Aaron Schock: Downton Abbey office makeover triggers Congressman's resignation

The Republican member of the House of Representatives from Illinois will be stepping down from his role at the end of the month

Click to follow
The Independent US

A US politician accused of using taxpayer money to furnish his office in the style of Downton Abbey has announced that is he resigning.

Aaron Schock, a Republican member of the House of Representatives from Illinois, said he would be stepping down at the end of the month. The 33-year-old announcement came as questions swirled about the lavish decorations at the office on Capitol Hill as well as his spending on travel.

“The constant questions over the last six weeks have proven a great distraction that has made it too difficult for me to serve the people of the 18th District with the high standards that they deserve and which I have set for myself,” Mr Schock said in a statement on Tuesday, according to Politico.



He added: “I have always sought to do what’s best for my constituents and I thank them for the opportunity to serve.”

Mr Schock, who gained a following for posting eye-catching images of himself surfing and on vacation, had been facing a series of questions since a newspaper reported on the decision by the Congressman to decorate his office in the style of the British period drama.

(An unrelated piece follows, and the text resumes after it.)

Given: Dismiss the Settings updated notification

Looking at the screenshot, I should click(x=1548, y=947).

This included bright red walls, a gold trim and black candles. The office  also boated a crystal chandelier and a decorative arrangements of pheasant feathers.

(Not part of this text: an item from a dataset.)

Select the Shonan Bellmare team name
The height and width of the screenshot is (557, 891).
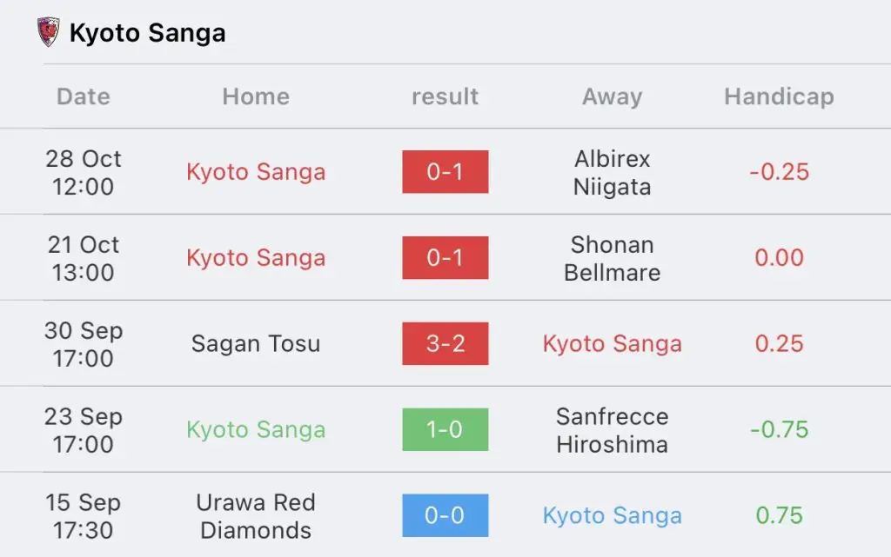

“It’s actually based off of the red room in Downton Abbey,” a woman sitting in the office told the Washington Post.

House Speaker John Boehner issued his own statement, which said: "With this decision, Rep Schock has put the best interests of his constituents and the House first. I appreciate Aaron's years of service, and I wish him well in the future."

Mr Schock had developed something of a flashy reputation for himself.

“Well, I've never been an old crusty white guy. I’m different. I came to Congress at 27," he told one reporter, explaining what inspired his decision to decorate his office in the way he did. "When I go take a personal vacation I don’t sit on the beach, I go do active things

But there had been many reports that he failed to disclose some expenditures and had to repay others.